*What the task requires*
Retype the whole of the data exactly.

Pixel coordinate grounding data:
[Start of section]
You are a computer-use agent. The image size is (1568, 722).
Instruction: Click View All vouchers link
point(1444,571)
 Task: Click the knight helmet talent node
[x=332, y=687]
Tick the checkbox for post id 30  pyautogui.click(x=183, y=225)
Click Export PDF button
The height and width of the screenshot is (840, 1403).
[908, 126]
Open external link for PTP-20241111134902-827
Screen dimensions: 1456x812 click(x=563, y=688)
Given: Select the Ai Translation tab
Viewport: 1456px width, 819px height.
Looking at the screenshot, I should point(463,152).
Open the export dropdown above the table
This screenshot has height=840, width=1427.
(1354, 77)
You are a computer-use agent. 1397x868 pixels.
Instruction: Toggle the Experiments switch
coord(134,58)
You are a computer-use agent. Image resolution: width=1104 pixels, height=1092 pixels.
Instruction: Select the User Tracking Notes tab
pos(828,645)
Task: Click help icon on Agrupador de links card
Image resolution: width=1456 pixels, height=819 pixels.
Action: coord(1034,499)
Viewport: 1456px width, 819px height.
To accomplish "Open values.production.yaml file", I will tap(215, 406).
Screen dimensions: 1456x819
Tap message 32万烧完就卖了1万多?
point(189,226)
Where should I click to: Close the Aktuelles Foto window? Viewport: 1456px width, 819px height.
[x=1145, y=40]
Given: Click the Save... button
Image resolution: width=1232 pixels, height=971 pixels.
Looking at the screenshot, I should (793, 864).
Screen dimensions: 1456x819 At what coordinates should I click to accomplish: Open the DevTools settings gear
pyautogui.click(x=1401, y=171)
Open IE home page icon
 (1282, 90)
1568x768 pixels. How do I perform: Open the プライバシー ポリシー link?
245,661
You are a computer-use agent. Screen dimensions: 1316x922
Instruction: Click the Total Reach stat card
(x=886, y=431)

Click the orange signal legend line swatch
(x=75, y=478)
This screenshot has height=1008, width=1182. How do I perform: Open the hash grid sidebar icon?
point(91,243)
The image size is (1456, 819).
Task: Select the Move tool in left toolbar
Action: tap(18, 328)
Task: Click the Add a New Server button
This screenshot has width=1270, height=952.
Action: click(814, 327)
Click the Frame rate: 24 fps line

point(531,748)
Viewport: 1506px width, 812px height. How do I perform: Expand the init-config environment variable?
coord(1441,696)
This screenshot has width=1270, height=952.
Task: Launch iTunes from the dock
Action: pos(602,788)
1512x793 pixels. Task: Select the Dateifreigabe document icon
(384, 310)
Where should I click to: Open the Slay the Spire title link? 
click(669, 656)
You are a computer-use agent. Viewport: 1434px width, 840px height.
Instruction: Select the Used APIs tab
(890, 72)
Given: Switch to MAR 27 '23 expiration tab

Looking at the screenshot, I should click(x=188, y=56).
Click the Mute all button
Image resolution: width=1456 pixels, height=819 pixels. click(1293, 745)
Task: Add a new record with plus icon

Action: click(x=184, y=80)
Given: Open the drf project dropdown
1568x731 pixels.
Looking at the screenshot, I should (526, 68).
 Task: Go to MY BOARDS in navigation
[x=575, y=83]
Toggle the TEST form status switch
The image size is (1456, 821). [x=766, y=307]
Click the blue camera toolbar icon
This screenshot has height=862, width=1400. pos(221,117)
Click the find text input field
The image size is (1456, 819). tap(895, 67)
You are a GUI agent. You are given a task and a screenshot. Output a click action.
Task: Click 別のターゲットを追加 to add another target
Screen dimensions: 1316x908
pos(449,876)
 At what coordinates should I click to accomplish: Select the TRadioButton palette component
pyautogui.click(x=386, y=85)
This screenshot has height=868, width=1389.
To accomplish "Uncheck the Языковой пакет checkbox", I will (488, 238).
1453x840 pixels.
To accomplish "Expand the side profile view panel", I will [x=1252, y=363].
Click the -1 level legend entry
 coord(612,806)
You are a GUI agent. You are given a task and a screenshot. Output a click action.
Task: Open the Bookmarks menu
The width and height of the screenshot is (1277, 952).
[End of section]
*Solution to the problem*
You are a computer-use agent. The image size is (1568, 722).
Instruction: Click View All vouchers link
point(1444,571)
 Task: Click the knight helmet talent node
[x=332, y=687]
Tick the checkbox for post id 30  pyautogui.click(x=183, y=225)
Click Export PDF button
The height and width of the screenshot is (840, 1403).
[908, 126]
Open external link for PTP-20241111134902-827
Screen dimensions: 1456x812 click(x=563, y=688)
Given: Select the Ai Translation tab
Viewport: 1456px width, 819px height.
Looking at the screenshot, I should point(463,152).
Open the export dropdown above the table
This screenshot has height=840, width=1427.
(1354, 77)
You are a computer-use agent. 1397x868 pixels.
Instruction: Toggle the Experiments switch
coord(134,58)
You are a computer-use agent. Image resolution: width=1104 pixels, height=1092 pixels.
Instruction: Select the User Tracking Notes tab
pos(828,645)
Task: Click help icon on Agrupador de links card
Image resolution: width=1456 pixels, height=819 pixels.
Action: coord(1034,499)
Viewport: 1456px width, 819px height.
To accomplish "Open values.production.yaml file", I will tap(215, 406).
Screen dimensions: 1456x819
Tap message 32万烧完就卖了1万多?
point(189,226)
Where should I click to: Close the Aktuelles Foto window? Viewport: 1456px width, 819px height.
[x=1145, y=40]
Given: Click the Save... button
Image resolution: width=1232 pixels, height=971 pixels.
Looking at the screenshot, I should (793, 864).
Screen dimensions: 1456x819 At what coordinates should I click to accomplish: Open the DevTools settings gear
pyautogui.click(x=1401, y=171)
Open IE home page icon
 (1282, 90)
1568x768 pixels. How do I perform: Open the プライバシー ポリシー link?
245,661
You are a computer-use agent. Screen dimensions: 1316x922
Instruction: Click the Total Reach stat card
(x=886, y=431)

Click the orange signal legend line swatch
(x=75, y=478)
This screenshot has height=1008, width=1182. How do I perform: Open the hash grid sidebar icon?
point(91,243)
The image size is (1456, 819).
Task: Select the Move tool in left toolbar
Action: tap(18, 328)
Task: Click the Add a New Server button
This screenshot has width=1270, height=952.
Action: click(814, 327)
Click the Frame rate: 24 fps line

point(531,748)
Viewport: 1506px width, 812px height. How do I perform: Expand the init-config environment variable?
coord(1441,696)
This screenshot has width=1270, height=952.
Task: Launch iTunes from the dock
Action: pos(602,788)
1512x793 pixels. Task: Select the Dateifreigabe document icon
(384, 310)
Where should I click to: Open the Slay the Spire title link? 
click(669, 656)
You are a computer-use agent. Viewport: 1434px width, 840px height.
Instruction: Select the Used APIs tab
(890, 72)
Given: Switch to MAR 27 '23 expiration tab

Looking at the screenshot, I should click(x=188, y=56).
Click the Mute all button
Image resolution: width=1456 pixels, height=819 pixels. click(1293, 745)
Task: Add a new record with plus icon

Action: click(x=184, y=80)
Given: Open the drf project dropdown
1568x731 pixels.
Looking at the screenshot, I should (526, 68).
 Task: Go to MY BOARDS in navigation
[x=575, y=83]
Toggle the TEST form status switch
The image size is (1456, 821). [x=766, y=307]
Click the blue camera toolbar icon
This screenshot has height=862, width=1400. pos(221,117)
Click the find text input field
The image size is (1456, 819). tap(895, 67)
You are a GUI agent. You are given a task and a screenshot. Output a click action.
Task: Click 別のターゲットを追加 to add another target
Screen dimensions: 1316x908
pos(449,876)
 At what coordinates should I click to accomplish: Select the TRadioButton palette component
pyautogui.click(x=386, y=85)
This screenshot has height=868, width=1389.
To accomplish "Uncheck the Языковой пакет checkbox", I will (488, 238).
1453x840 pixels.
To accomplish "Expand the side profile view panel", I will [x=1252, y=363].
Click the -1 level legend entry
 coord(612,806)
You are a GUI agent. You are given a task and a screenshot. Output a click action.
Task: Open the Bookmarks menu
The width and height of the screenshot is (1277, 952).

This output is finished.